Two characteristics of still images also apply to film and video images: it is often difficult to discern whether the copy one is perusing is an original or an authorized or unauthorized copy, and it is often difficult to know under what circumstances the copy was made and thus what rights need to be considered in instructional or research use.

In the future, would film and video images be used increasingly as a primary source for research? The consensus was that, while films are used heavily for instruction, there is no indication that they are being consulted as primary sources except, perhaps, for ethnographic work. There is less of a historical imperative to keep film in its original form because surrogate forms will capture most of the important aspects. However, film historians insist upon viewing film rather than video copies, although most repositories of current films acquire them as video versions.

Recommendations

E.1 Improve access

Many of the visual resources housed in libraries and archives have not been indexed or cataloged. Until bibliographic access is provided, these materials cannot be fully exploited by scholars.
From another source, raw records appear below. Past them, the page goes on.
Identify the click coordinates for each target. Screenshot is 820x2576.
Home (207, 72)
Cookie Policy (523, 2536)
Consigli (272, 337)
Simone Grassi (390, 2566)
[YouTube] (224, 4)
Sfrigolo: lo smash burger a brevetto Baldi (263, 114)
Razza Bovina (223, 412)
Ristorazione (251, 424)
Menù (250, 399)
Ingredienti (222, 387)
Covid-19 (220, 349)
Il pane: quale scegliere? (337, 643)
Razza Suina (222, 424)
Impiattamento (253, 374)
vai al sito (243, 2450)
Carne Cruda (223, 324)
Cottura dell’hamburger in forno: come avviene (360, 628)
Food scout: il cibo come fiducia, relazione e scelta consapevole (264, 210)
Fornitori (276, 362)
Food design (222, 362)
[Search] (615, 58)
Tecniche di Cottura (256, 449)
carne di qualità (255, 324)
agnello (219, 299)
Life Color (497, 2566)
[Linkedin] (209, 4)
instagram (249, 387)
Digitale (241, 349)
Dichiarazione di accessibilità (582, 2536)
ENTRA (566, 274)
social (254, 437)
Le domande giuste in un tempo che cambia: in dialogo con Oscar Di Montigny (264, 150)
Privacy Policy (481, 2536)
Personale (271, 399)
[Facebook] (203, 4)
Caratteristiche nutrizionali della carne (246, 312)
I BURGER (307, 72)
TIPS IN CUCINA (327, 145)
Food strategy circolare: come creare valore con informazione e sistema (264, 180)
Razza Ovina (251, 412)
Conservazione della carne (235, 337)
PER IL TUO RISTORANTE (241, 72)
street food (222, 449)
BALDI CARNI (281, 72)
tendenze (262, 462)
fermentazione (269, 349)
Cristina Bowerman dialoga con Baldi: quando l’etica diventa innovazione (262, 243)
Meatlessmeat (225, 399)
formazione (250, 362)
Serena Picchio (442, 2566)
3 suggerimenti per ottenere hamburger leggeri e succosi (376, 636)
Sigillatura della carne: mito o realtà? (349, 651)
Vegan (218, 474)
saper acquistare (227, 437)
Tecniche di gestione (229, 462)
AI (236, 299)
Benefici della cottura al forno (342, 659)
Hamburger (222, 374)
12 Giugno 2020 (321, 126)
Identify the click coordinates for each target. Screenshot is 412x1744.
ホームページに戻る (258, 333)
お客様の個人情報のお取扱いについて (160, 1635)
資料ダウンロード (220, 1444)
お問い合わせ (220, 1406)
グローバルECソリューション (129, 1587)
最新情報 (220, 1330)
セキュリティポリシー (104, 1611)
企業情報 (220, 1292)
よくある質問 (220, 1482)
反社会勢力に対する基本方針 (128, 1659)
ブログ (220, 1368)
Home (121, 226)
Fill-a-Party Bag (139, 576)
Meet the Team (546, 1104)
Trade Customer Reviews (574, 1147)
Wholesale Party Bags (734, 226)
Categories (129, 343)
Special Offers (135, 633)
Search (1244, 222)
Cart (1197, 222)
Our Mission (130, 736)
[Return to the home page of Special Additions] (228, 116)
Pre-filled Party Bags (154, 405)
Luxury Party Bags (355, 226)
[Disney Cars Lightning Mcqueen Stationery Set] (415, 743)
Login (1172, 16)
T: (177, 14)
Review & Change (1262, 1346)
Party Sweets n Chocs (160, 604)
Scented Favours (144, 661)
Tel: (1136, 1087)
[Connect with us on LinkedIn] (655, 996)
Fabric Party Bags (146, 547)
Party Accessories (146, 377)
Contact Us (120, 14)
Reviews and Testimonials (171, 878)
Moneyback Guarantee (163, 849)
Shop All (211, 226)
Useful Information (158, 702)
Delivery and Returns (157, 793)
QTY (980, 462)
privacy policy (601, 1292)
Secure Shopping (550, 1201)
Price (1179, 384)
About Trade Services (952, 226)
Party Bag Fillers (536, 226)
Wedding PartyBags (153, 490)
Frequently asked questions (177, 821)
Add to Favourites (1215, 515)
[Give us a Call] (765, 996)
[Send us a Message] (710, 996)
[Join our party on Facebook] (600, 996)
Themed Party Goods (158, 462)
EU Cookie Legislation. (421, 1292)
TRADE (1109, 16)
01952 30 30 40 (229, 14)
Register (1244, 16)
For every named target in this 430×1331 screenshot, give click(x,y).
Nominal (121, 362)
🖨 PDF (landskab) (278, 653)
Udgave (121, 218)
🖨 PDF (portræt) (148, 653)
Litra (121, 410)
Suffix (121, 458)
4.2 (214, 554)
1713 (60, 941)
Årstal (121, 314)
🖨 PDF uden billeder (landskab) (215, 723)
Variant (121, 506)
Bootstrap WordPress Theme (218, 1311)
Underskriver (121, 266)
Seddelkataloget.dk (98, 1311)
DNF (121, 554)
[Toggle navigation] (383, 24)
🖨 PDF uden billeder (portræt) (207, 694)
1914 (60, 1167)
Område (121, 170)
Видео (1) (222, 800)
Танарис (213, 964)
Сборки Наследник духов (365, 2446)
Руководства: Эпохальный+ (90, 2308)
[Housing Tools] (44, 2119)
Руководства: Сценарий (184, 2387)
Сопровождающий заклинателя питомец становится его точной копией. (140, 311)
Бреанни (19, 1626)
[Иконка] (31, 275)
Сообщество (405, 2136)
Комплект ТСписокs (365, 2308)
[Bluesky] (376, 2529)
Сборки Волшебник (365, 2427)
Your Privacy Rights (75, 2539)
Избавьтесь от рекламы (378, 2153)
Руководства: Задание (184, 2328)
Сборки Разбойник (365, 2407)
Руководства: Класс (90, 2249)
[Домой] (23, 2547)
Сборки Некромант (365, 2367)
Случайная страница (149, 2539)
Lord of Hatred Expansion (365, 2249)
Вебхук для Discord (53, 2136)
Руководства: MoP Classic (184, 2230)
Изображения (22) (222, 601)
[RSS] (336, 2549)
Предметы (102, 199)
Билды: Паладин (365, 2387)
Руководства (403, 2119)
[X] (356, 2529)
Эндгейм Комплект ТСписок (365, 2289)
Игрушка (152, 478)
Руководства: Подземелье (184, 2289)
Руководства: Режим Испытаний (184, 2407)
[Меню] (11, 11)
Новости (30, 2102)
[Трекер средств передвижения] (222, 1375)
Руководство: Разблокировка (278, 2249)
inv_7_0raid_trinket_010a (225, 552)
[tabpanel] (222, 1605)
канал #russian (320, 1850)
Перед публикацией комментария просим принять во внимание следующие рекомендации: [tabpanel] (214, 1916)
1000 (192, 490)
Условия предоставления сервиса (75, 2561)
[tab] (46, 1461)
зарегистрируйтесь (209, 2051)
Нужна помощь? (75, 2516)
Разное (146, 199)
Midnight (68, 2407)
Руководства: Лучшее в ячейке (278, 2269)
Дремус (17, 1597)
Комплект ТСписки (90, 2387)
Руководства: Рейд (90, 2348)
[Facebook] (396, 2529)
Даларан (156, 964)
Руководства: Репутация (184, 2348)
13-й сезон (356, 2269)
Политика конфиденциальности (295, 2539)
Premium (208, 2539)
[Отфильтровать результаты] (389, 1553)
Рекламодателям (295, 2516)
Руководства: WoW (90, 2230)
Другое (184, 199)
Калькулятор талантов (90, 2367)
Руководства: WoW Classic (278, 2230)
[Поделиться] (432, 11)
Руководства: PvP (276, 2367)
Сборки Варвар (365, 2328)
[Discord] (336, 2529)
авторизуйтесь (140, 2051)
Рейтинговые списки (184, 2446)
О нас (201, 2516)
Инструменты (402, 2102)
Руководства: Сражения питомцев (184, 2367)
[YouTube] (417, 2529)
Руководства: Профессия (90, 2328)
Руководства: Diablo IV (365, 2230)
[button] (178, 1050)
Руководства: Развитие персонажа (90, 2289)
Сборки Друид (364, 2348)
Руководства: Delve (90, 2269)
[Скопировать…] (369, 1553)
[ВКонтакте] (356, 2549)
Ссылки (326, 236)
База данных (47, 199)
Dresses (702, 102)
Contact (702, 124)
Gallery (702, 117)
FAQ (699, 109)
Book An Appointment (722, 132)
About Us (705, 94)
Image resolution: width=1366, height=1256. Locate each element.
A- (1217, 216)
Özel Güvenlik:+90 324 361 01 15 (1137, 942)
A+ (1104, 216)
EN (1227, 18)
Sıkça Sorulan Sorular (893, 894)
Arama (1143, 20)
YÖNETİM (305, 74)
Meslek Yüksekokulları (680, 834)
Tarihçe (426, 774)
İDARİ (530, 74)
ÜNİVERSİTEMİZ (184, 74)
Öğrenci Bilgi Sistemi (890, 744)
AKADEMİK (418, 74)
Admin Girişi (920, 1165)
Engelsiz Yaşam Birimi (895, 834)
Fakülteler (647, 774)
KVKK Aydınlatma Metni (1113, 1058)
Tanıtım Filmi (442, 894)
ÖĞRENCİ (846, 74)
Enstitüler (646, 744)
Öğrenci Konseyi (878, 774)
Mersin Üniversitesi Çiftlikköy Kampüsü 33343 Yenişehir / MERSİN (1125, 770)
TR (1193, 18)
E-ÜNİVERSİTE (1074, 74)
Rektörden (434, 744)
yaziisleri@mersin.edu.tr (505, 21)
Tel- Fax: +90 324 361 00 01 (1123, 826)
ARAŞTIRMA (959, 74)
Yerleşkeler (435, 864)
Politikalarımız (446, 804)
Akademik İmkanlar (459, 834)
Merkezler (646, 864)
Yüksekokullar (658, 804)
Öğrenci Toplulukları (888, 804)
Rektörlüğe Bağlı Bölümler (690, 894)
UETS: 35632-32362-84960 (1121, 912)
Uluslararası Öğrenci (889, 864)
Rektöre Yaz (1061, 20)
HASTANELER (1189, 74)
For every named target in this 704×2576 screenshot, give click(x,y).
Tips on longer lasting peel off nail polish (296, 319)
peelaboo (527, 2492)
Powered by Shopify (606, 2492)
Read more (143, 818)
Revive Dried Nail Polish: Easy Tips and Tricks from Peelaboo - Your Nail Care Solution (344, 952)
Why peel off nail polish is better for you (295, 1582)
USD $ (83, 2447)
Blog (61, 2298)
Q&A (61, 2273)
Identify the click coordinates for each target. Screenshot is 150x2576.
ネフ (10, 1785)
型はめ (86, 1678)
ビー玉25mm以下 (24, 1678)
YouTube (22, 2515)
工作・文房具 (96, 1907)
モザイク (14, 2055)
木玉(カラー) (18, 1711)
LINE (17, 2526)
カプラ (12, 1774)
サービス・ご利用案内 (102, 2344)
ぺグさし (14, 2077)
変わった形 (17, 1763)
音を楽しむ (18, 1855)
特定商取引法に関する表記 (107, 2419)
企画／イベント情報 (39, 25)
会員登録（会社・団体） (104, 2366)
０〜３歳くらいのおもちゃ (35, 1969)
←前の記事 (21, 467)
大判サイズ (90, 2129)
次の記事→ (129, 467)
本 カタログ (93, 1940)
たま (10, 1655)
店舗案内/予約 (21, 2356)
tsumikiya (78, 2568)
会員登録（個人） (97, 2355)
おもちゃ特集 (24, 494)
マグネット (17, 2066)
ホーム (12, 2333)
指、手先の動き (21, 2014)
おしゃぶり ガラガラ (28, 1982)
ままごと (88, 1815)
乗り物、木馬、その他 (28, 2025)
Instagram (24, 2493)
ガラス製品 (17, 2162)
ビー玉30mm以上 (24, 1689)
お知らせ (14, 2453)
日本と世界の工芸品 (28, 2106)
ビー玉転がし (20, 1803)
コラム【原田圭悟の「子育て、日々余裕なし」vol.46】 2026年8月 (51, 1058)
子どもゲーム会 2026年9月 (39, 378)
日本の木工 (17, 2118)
E.2 Long-term preservation

As more visual resources are digitized and made available on the Web, ways must be found to ensure preservation of the digital files, just as the originals need to be preserved for as long as possible.

E.3 Integration

In the future, visual resources will grow in importance as primary source materials. Librarians must find ways to integrate these visual resources into the mainstream functions of the research library.

ACLS-CLIR Possible Program Initiatives

ACLS and CLIR should convene museum and library curators to discuss the most productive way to provide digital surrogates of visual resources on the Web, taking into consideration issues of authenticity, intellectual property rights, and costs.